PAGE EXCERPT.

Imagine a team of scientists collecting DNA samples to see if the seafood sold at local restaurants and stores is correctly labeled. They go to sushi shops, grocery stores and other retail venues and carefully place tiny samples of the fish in a small vial containing ethanol.
Then they take it to the lab where they will use genetic techniques, including Chelex extractions and polymerase chain reaction (PCR), to analyze the DNA of the sample to see if the snapper they purchased is actually Pacific rockfish. Their work is crucial. It will provide a deeper understanding of the rate at which seafood is mislabeled in area retail stores.
Now imagine these scientists are in high school.
I was inspired by the senior biotech class I visited March 18 at Harbor High School in Santa Cruz, California. I was even more inspired by teacher Nehal Pfeiffer, who developed this project to combine classroom/lab study with real-world challenges. To get students thinking about how the process would work, she started students on testing different foods for genetically modified organisms (GMO).
The students were somewhat surprised to see high GMO content in Cheetos (corn) and veggie burgers (soy). Then the teacher had them break out into groups representing different players in the food industry such as farmers and Monsanto and try to get at the heart of the discussion.
You can guess how this ends up. Lively discussion. Engaged questions. Thoughtful conclusions.
So I was honored to be invited to speak to these students about fraud in the seafood supply chain. I was there to give them a broader perspective of how and why it happens, the larger dynamic of US and global seafood consumption and what we can do about it.
After holding up Carlos Rafael and Sea To Table as prime examples of different types of fraud and their impacts on consumer trust, one student raised her hand and asked, “How can they get away with that? Who do we sue?”
Great question that prompted an excellent, interactive discussion. The truth is that current management policy, combined with a clunky mishmash of federal oversight spread over four disparate agencies with a confusing web of priorities and powers enables these types of fraud.
Rafael, the self-styled Codfather, was enabled by the catch share system in the New England groundfish fishery to amass a giant horde of access (permits) to essentially “own” the right to catch more groundfish than anyone else in and around the Gulf of Maine. He then used that power to force out many small-scale fishermen while vertically integrating so that his team of captains could work with his on-shore processing facilities to mask the cod and Dover sole he was catching as abundant (and less subject to expensive quota limits) haddock. He then sold this fish to New York restaurants for bags of cash.
Fortunately, he got caught bragging about the scheme to undercover IRS agents posing as Russian mafia.

EXERCISES TO COMPLETE.
1. Print the stretch of the seafood mislabeling piece from "Then they take" through "modified organisms (GMO).".
2. Answer these questions using the seafood mislabeling piece:
(a) Which two foods did students find had high GMO content?
(b) On what date did the writer visit the class, and at which school?
(c) Who were the undercover IRS agents posing as when Rafael was caught?
3. Summarize the seafood mislabeling piece in three sentences.
The material that comes next has no connection to the seafood mislabeling piece.

THE DATA.

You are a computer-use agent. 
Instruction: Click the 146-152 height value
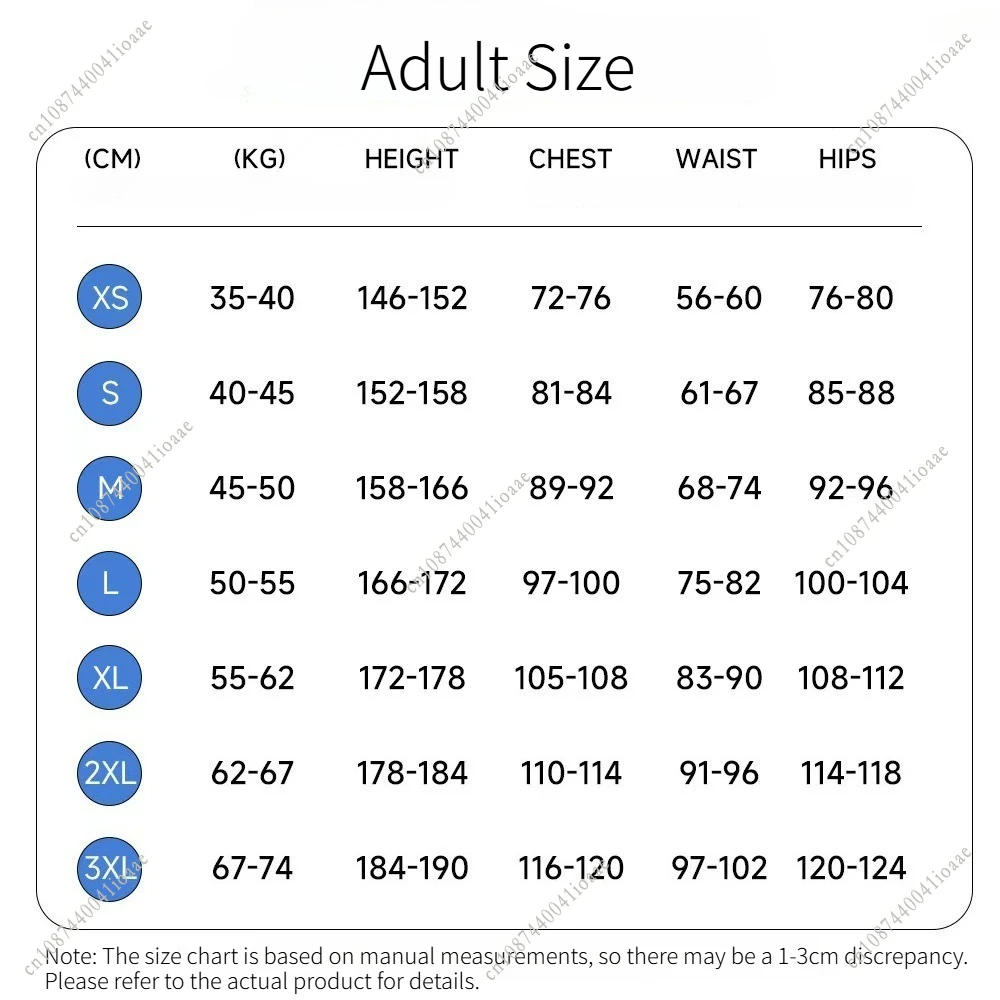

EXERCISE RESULTS.
1.
Then they take it to the lab where they will use genetic techniques, including Chelex extractions and polymerase chain reaction (PCR), to analyze the DNA of the sample to see if the snapper they purchased is actually Pacific rockfish. Their work is crucial. It will provide a deeper understanding of the rate at which seafood is mislabeled in area retail stores.
Now imagine these scientists are in high school.
I was inspired by the senior biotech class I visited March 18 at Harbor High School in Santa Cruz, California. I was even more inspired by teacher Nehal Pfeiffer, who developed this project to combine classroom/lab study with real-world challenges. To get students thinking about how the process would work, she started students on testing different foods for genetically modified organisms (GMO).

2.
(a) Cheetos (corn) and veggie burgers (soy).
(b) March 18, at Harbor High School in Santa Cruz, California.
(c) Russian mafia.

3. In a senior biotech class at Harbor High School, teacher Nehal Pfeiffer developed a project in which students use genetic techniques to test whether local seafood is correctly labeled, after first testing foods for GMO content. The writer spoke to the class about fraud in the seafood supply chain. A student's question about how such fraud happens led to a discussion of how management policy and federal oversight spread over four agencies enable it, as in the case of Carlos Rafael, who used the New England groundfish catch share system to amass permits and pass off cod and Dover sole as haddock until he was caught bragging to undercover IRS agents.